Figure 1 reports the results in terms of image quality and 2D histograms on the right panel. In the 2D histograms, the abscissa relates to the pixel value of the ground truth image, and the ordinate relates to one of the images in the left panel. Panel H demonstrates, for example, that most of the points are denser to the diagonal but are mostly skewed against the top-left side of the diagonal, indicating that the denoiser has correctly attempted to reduce noise by bringing the point closer to the diagonal, as shown in Figure 5, but did not have any prior knowledge of the original image. When using histogram matching, as shown in panel D, these points move to the center of the diagonal and become less dense as they move further away from the diagonal. Because histogram matching requires some level of discretization, horizontal white lines indicate that some values in the original reference image do not have a corresponding value. At the same time, the horizontal colored lines may be broader than the equivalent cleaned without matching, but the bulk of pixels that are far from the diagonal are spread closer.

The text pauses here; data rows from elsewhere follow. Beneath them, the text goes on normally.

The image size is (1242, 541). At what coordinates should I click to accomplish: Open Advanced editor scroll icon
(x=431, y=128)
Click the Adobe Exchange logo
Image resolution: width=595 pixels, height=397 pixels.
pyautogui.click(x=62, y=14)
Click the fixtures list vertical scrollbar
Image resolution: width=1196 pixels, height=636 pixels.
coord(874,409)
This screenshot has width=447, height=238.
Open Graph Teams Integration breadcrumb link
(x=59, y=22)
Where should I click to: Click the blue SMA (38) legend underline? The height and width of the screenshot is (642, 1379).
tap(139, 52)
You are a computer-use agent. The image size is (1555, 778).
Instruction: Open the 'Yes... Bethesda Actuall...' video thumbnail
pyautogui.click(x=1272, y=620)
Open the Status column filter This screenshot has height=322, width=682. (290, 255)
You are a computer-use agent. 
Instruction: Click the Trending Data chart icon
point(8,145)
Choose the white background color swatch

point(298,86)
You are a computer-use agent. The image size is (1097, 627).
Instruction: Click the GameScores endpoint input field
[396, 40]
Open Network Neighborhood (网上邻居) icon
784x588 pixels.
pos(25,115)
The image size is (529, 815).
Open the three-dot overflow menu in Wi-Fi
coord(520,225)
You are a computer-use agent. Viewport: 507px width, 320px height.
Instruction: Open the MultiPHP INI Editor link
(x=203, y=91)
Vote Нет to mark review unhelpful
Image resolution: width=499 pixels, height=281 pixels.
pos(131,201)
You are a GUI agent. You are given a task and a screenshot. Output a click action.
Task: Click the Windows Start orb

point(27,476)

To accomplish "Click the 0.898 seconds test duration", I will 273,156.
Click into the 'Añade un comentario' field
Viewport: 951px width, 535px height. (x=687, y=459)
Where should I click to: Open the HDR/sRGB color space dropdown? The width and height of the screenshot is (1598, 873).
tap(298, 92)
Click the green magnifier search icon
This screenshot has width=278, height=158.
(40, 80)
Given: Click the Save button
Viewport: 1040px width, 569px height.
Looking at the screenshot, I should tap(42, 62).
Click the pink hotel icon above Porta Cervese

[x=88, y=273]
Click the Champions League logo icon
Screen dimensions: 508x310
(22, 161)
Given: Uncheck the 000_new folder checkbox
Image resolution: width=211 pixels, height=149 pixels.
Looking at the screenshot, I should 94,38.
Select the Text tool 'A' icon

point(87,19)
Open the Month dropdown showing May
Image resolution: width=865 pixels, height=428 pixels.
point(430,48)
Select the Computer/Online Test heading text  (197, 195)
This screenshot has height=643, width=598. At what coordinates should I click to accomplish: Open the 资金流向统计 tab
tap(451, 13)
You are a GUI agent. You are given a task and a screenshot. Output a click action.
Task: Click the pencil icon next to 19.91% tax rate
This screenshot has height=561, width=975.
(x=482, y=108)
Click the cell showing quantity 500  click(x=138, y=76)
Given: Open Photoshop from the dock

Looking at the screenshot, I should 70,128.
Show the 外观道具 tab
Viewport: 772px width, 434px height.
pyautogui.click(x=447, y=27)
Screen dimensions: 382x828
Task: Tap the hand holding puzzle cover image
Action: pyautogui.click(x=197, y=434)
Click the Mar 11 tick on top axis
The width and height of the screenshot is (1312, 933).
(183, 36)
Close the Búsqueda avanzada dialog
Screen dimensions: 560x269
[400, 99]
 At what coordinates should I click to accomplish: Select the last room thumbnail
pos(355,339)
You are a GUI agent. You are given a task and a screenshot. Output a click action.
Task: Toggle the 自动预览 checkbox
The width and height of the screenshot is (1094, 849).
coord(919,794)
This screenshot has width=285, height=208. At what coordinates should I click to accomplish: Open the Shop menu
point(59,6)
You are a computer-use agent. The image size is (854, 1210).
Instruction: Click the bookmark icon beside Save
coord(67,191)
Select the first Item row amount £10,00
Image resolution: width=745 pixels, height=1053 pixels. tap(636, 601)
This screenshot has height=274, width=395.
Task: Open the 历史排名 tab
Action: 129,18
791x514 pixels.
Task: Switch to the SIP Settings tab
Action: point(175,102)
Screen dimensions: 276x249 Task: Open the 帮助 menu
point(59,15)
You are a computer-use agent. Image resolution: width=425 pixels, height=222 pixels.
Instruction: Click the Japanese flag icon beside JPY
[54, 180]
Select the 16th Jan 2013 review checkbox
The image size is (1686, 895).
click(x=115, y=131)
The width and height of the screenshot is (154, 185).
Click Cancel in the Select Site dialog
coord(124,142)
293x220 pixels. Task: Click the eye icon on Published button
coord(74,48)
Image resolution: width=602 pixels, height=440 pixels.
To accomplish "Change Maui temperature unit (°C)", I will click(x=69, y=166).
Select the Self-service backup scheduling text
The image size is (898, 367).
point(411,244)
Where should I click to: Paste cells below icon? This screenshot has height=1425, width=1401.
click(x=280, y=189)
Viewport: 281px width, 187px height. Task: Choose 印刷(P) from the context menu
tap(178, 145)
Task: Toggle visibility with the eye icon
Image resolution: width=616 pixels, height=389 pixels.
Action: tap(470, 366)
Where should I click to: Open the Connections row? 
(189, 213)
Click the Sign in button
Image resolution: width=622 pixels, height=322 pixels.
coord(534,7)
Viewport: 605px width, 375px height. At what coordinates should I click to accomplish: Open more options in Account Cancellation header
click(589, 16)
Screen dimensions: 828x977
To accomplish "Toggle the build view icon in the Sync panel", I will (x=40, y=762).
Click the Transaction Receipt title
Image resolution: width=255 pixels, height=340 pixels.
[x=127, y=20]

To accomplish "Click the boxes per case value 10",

3.2. Cases 2, 3, and 4: Similar real case scenarios

This subsection examines some more cases analogous to real-world scenarios.

Assuming that a cleaning and enhancement step can be done in sequence, one might start the process down the z-axis from the top to bottom-most slice and then gradually traverse through the entire z-axis. In this case, a cleaned slice from one step could be used as a subsequent slice that is 1mm distant from the previous, and because they are close to each other, given the morphology of a brain, and the structure among the various slices, while different, should be statistically similar enough to give good performance in the enhancement step. To test this hypothesis, we examine what happens when a pre-processed, cleaned slice is used as a histogram reference for the next one to process. Instead of showing the result of what happens when a contiguous ±1mm slice is used, we present the result of what happens when a 3% noise slice that is 5mm below the slice to denoise is used as a reference histogram.

In case 2, first is examined a brain slice with 9% noise, by selecting a slice that is “near” the original one as the target. Our first studies indicate that a histogram provides comparable statistical patterns up to ±5mm; as an approximation of no <0.5 for SSIM. In particular, for case 2:

1. The histogram of an image acquired at –5 mm from our original image is known;

2. The target is the acquired image;

3. The matching technique is carried-out in relation to this target.

Table 2 compares the PSNR, SSIM, relative error, and the number of iterations of the SBA and FP techniques.

In case 2, Table 2 helps us comprehend what would happen in a real situation and provides continuity to our observations as in case 1 by selecting the reference picture that is 5-mm distant from the one that was supplied. In this case, the image that serves as a reference will not be the same as the one that needs to be cleaned. As always, the SBA algorithm with λ = 4.95*10⁻² and μ = 1 has been used.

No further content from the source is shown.